I’d be thrilled if composers were writing more pieces of this kind. And if more classical music institutions were commissioning them. Though I do know that if we look beyond opera, we’ll find a number of shorter pieces — maybe a lot — that involve the audience or the community. John Steinmetz, who often comments here, has written some. In any case, it’s something that should be encouraged.
Neil McGowan says
“Opera” remains a handy shorthand for any kind of musical piece based on telling a story, though.
Greg Sandow says
???
You mean like a Liszt tone poem, or the Leonore No. 3 overture? Or Biber’s biblical sonatas, or the Schoenberg String Trio or Petrushka or…
Steve Ledbetter says
Just after reading this blog page, I happened onto James Conlon’s blog contribution about what sounds like an incredibly imaginative program in Rome to introduce young Italian children to opera. I think you’ll find this exciting.
http://www.musicalamerica.com/mablogs/?p=5416&utm_source=Newsletter+6-22-12&utm_campaign=Newsletter6-22-12&utm_medium=email
Greg Sandow says
Nice. There are many programs like this, though maybe not on so large a scale. But I’ve read about many, over the years, and I’m sure Opera America could give us a long list. I’d be interested to know — without wanting to be overly skeptical — how long these programs have continued, whether anyone has carried them through year after year, rather than just doing them for a short while. I also think the part of the blog post you linked to about building a life-long love of opera — the part about people returning to it as adults, and then bringing their own children is — well, what should I call it? Faith-based thinking, maybe. We really don’t know if programs like this actually do build any longterm audience. It may seem likely, and certainly that’s an outcome many people would love to see. But in dealing with the future of classical music, I like to see solid evidence of things, and I think these programs haven’t yet lasted long enough to have produced measurable results. If I’m wrong, I’d love to hear about it!
Herb Levy says
Noye’s Fluude (& the Child’s Guide to the Orchestra) figure in Wes Anderson’s new movie, Moonrise Kingdom.
More cameo appearances than starring roles, but present at key plot points.
Having more serious music (of any flavor) be part of the content of a movie, actively listened to and/or performed by main characters in the story, source music used to be the term, rather than just as background accompaniment, is another way for civilians to see that “regular” people have an interest in non-pop music.
Greg Sandow says
These days, regular people (like myself) have an interest in both pop and non-pop music. One problem, when classical music is presented on film, can be a kind of gaga “isn’t it wonderful” sense, in which the music somehow is thought to transcend everyday life. That’s not convincing for many people. Or, maybe more to the point, not interesting.
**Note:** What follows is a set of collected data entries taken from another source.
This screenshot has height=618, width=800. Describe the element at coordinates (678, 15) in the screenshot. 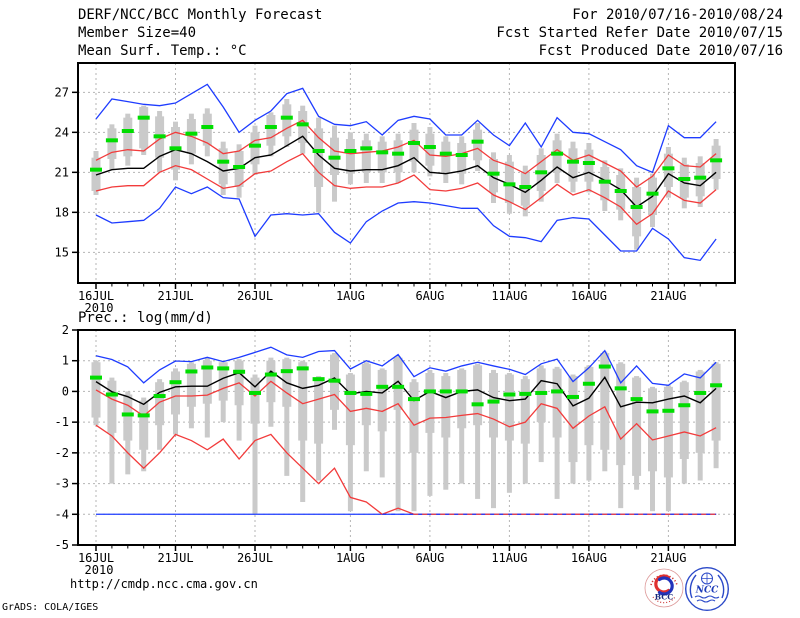

I see `forecast-range-label: For 2010/07/16-2010/08/24` at that location.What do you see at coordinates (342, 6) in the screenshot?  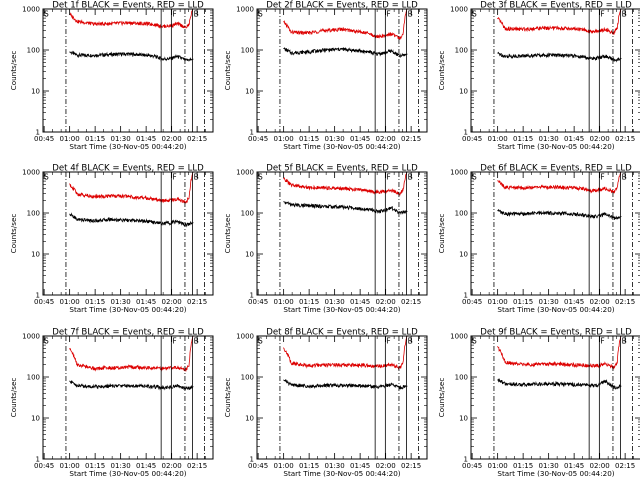 I see `chart-title: Det 2f BLACK = Events, RED = LLD` at bounding box center [342, 6].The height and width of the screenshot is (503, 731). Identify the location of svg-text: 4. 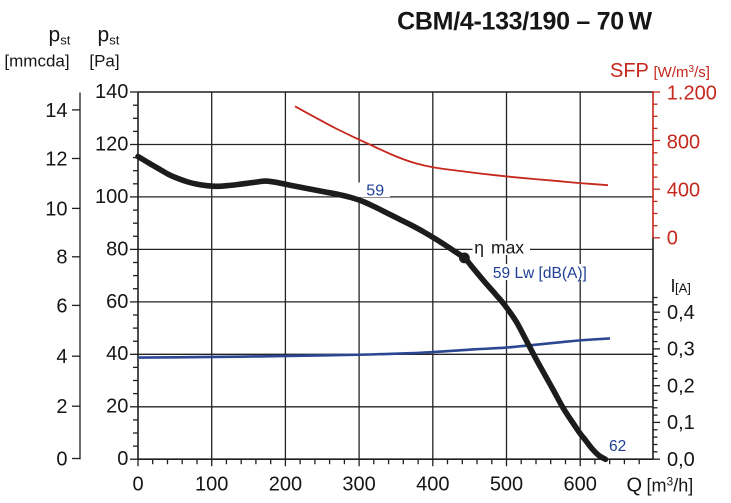
(62, 357).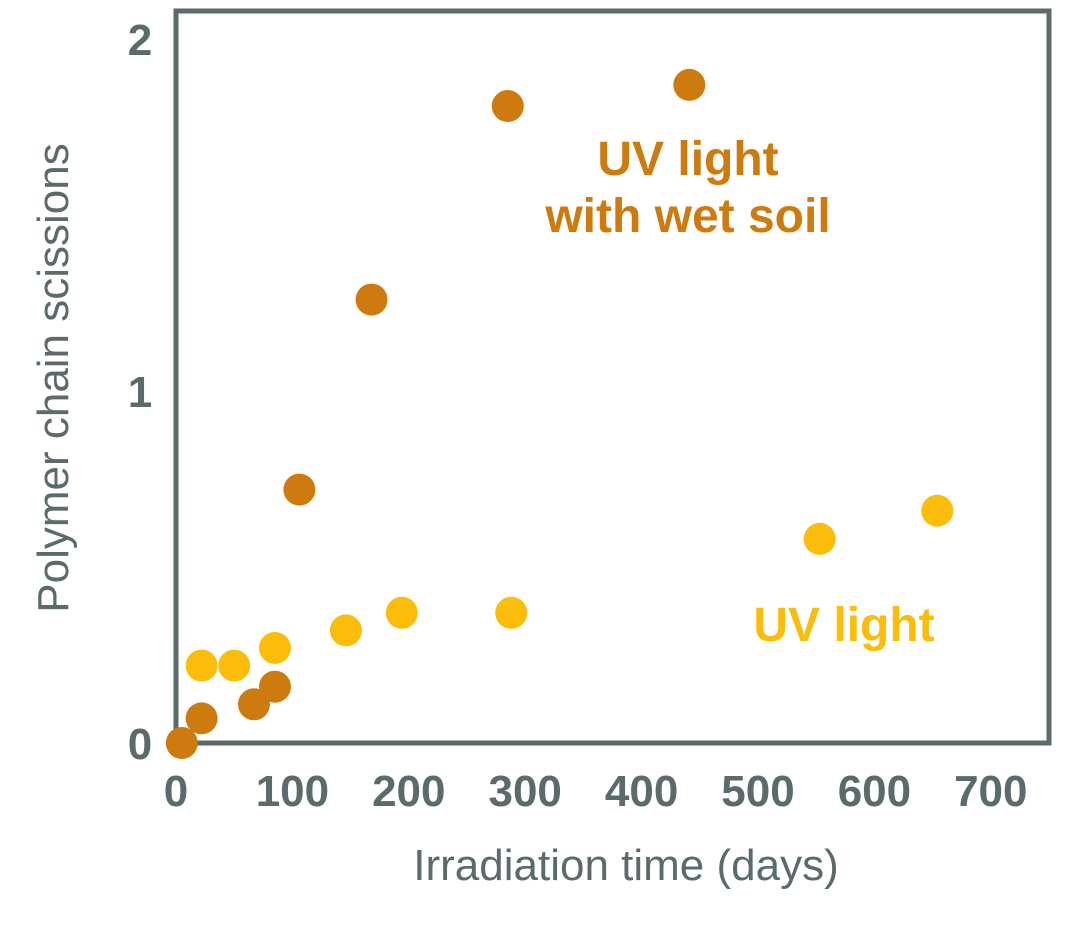 The image size is (1075, 926). What do you see at coordinates (687, 216) in the screenshot?
I see `annotation-uv-wet-soil-line-2: with wet soil` at bounding box center [687, 216].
Our main hope, I’d think, is to present classical music as part of regular life, and let it exist alongside every other kind of music there is.
Paul Lindemeyer says
That’s potentially very subversive. The classical community doesn’t like to acknowledge how much of their bread and butter comes from the mystique that they are above the rest of music. But that feeling is there, and, I think, still clung to.